This keto-friendly and gluten-free meal is a huge hit at my house and with everyone I have made it for. Some people are a bit scared that it will be too spicy but it isn’t very spicy at all… Unless you want it to be that is! For a milder version you want to remove the veins and seeds from the jalapenos but, if you want it spicier, leave them in or even use a spicier variety of pepper.
Ingredients:
- 1 package Boneless, Skinless Chicken Thighs (12 Pieces)
- 12 strips Bacon
- 4 Fresh Jalapenos
- 8 oz. Cream Cheese or Neufchâtel
- 2-3 Green Onions
- 2-3 cloves Fresh Garlic
- 1 large Eggplant
- Blackened Seasoning (I use homemade but store-bought works too and Zatarain’s Blackened Seasoning is good stuff. Here is a link to my personal recipe)
- Old Bay Seasoning
- Black Pepper (To taste)
- Extra Virgin Olive Oil (It doesn’t have to be expensive for this)
- 1/2 stick real butter
Method:
- Cut jalapenos into thirds and remove veins and seeds if desired (This will tame some of the heat)

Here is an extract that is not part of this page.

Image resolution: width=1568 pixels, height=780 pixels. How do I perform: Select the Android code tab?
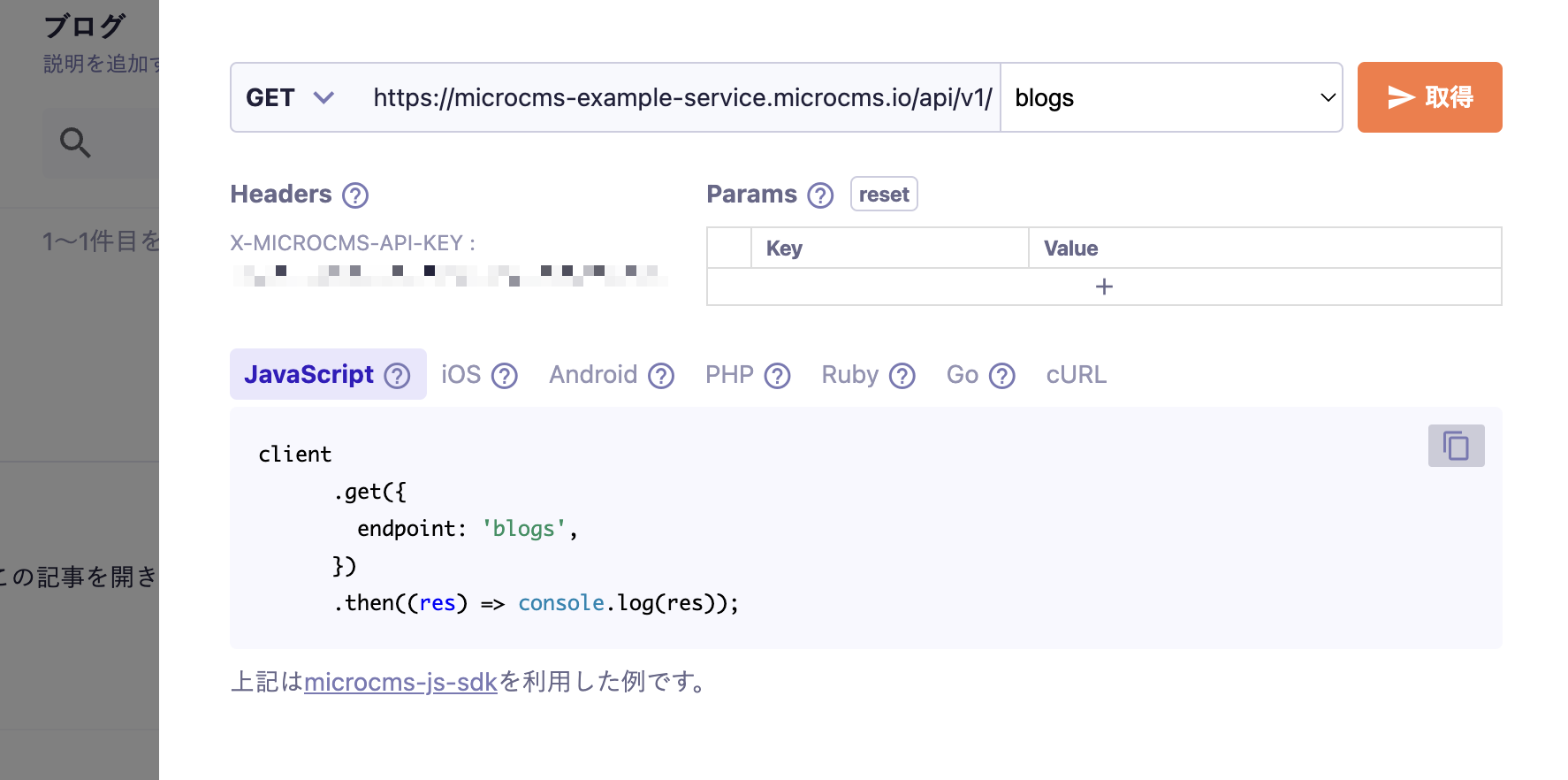coord(593,375)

- Mash garlic into a paste (I use a fork and a little bit of coarse sea salt for this)
- Dice green onions
- Mix onions, garlic, and cream cheese together in a bowl
- Melt the half stick of butter in the skillet
- Unroll chicken thighs and remove any unwanted fat, cartilage etc
- lay a thigh flat, put a spoonful of cream cheese and a jalapeno wedge in it, and lightly dust with some blackened seasoning and black pepper to taste (This will be the inside)
- You can repeat this process for all of them if you have a large enough work surface. I have found that just putting some plastic wrap directly on my counter works great for this.
- Roll the thigh up being careful to not make it too tight and squeeze out the cheese
- Wrap a piece of bacon around the thigh and place it into the skillet (If you place them together in the skillet you don’t need to use toothpicks, they will stay together)
- Liberally season the tops with blackened seasoning
- Once you have placed all the thighs in the skillet turn your oven to 350 degrees
- Cook the thighs on the stovetop at medium to brown the bottoms of the thighs and bacon for 10-15 minutes (Don’t move them around or they can open up)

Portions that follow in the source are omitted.